Pathophysiological characterization of traumatic brain injury using novel analytical methods
Tid: Fr 2023-05-26 kl 09.00
Plats: Torsten Gordh Auditorium, S2:02, Norrbacka, Karolinska Universitetssjukhuset, Solna
Språk: Engelska
Ämnesområde: Medicinsk teknologi
Respondent: Cecilia Åkerlund , Beräkningsvetenskap och beräkningsteknik (CST), Dept of Physiology and Pharmacology, Karolinska Institutet
Opponent: Professor Niklas Marklund, Department of Clinical Science, Lunds universitet
Handledare: MD, PhD David Nelson, Department of Physiology and Pharmacology, Karolinska Institutet; Professor Anders Holst, Beräkningsvetenskap och beräkningsteknik (CST); MD, PhD Ari Ercole, Department of Medicine, Division of Anaesthesia, University of Cambridge
QC 20230503
Abstract
Severity of traumatic brain injury is usually classified by Glasgow coma scale (GCS) as “mild”, "moderate" or "severe’, which does not capture the heterogeneity of the disease. According to current guidelines, intracranial pressure (ICP) should not exceed 22 mmHg, with no further recommendations concerning individualization or tolerable duration of intracranial hypertension. The aims of this thesis were to identify subgroups of patients beyond characterization using GCS, and to investigate the impact of duration and magnitude of intracranial hypertension on outcome, using data from the observational prospective study Collaborative European neurotrauma effectiveness research in TBI (CENTER-TBI).
To investigate the temporal aspect of tolerable ICP elevations, we examined the correlation between dose of ICP and outcome represented by 6-month Glasgow outcome scale extended (GOSE).

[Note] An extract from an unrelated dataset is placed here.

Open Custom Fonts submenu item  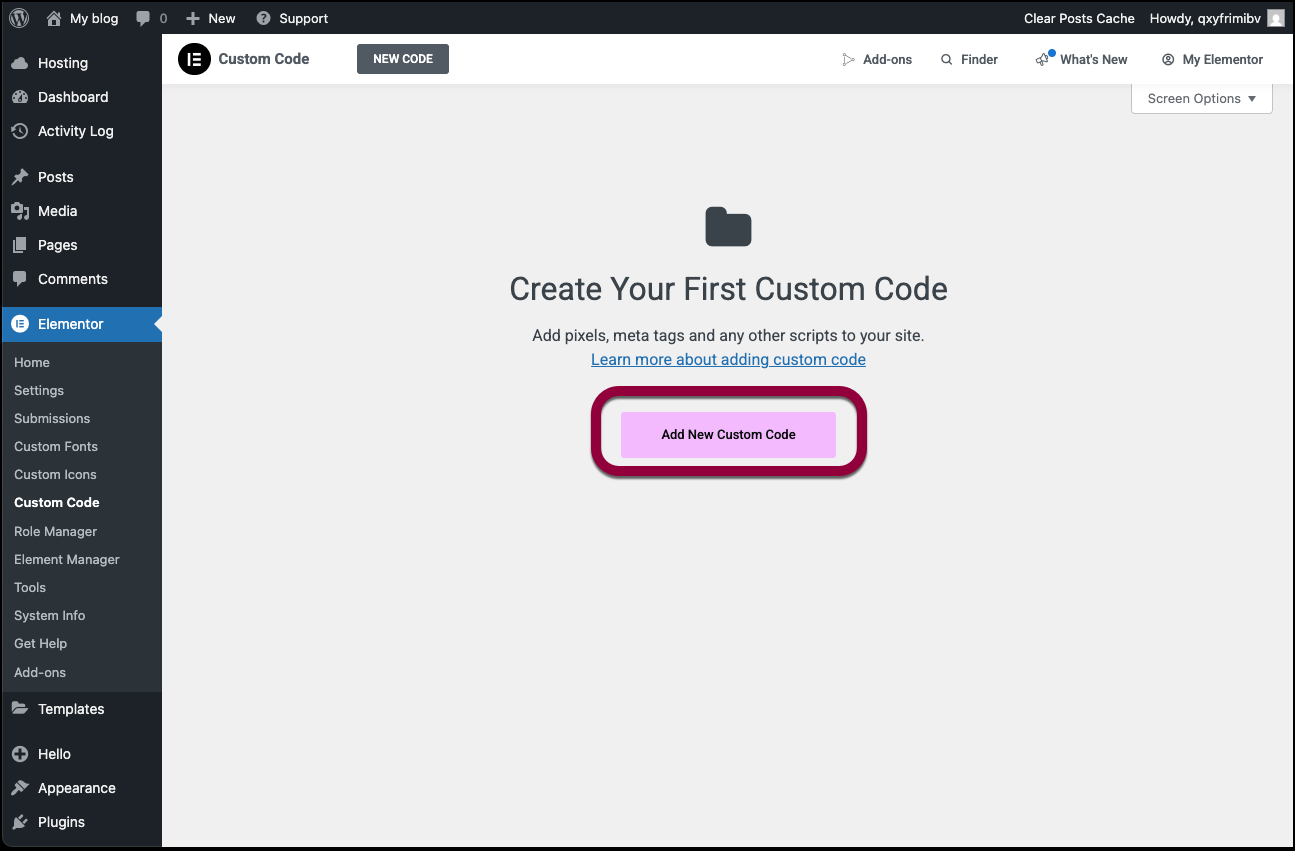pos(56,447)
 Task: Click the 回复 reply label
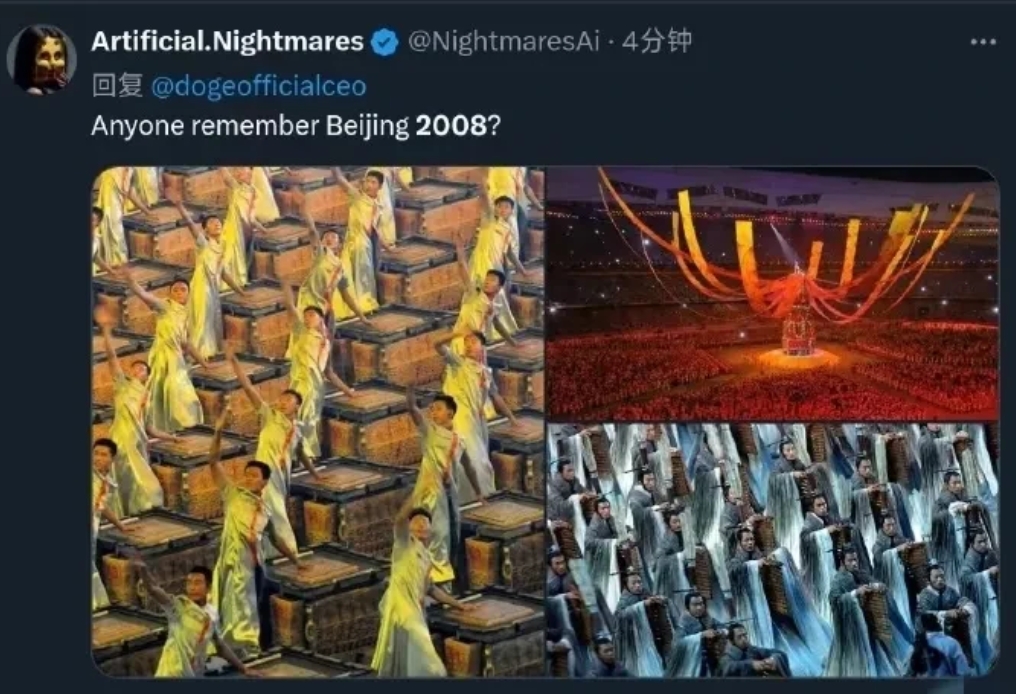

ICP dose was represented both by the number of events above thresholds for ICP magnitude and duration and by area under the ICP curve (i.e., “pressure time dose” (PTD)). A variation in tolerable ICP thresholds of 18 mmHg +/- 4 mmHg (2 standard deviations (SD)) for events with duration longer than five minutes was identified using a bootstrapping technique. PTD was correlated to both mortality and unfavorable outcome.
A cerebrovascular autoregulation (CA) dependent ICP tolerability was identified. If CA was impaired, no tolerable ICP magnitude and duration thresholds were identified, while if CA was intact, both 19 mmHg for 5 minutes or longer and 15 mmHg for 50 minutes or longer were correlated to worse outcome. While no significant difference in PTD was seen between favorable and unfavorable outcome if CA was intact, there was a significant difference if CA was impaired. In a multivariable analysis, PTD did not remain a significant predictor of outcome when adjusting for other known predictors in TBI. In a causal inference analysis, both cerebrovascular autoregulation status and ICP-lowering therapies represented by the therapy intensity level (TIL) have a directional relationship with outcome. However, no direct causal relationship of ICP towards outcome was found.
By applying an unsupervised clustering method, we identified six distinct admission clusters defined by GCS, lactate, oxygen saturation (SpO2), creatinine, glucose, base excess, pH, PaCO2, and body temperature. These clusters can be summarized in clinical presentation and metabolic profile. When clustering longitudinal features during the first week in the intensive care unit (ICU), no optimal number of clusters could be seen. However, glucose variation, a panel of brain biomarkers, and creatinine consistently described trajectories. Although no information on outcome was included in the models, both admission clusters and trajectories showed clear outcome differences, with mortality from 7 to 40% in the admission clusters and 4 to 85% in the trajectories. Adding cluster or trajectory labels to the established outcome prediction IMPACT model significantly improved outcome predictions.
The results in this thesis support the importance of cerebrovascular autoregulation status as it was found that CA status was more informative towards outcome than ICP magnitude and duration. There was a variation in tolerable ICP intensity and duration dependent on whether CA was intact. Distinct clusters defined by GCS and metabolic profiles related to outcome suggest the importance of an extracranial evaluation in addition to GCS in TBI patients. Longitudinal trajectories of TBI patients in the ICU are highly characterized by glucose variation, brain biomarkers and creatinine.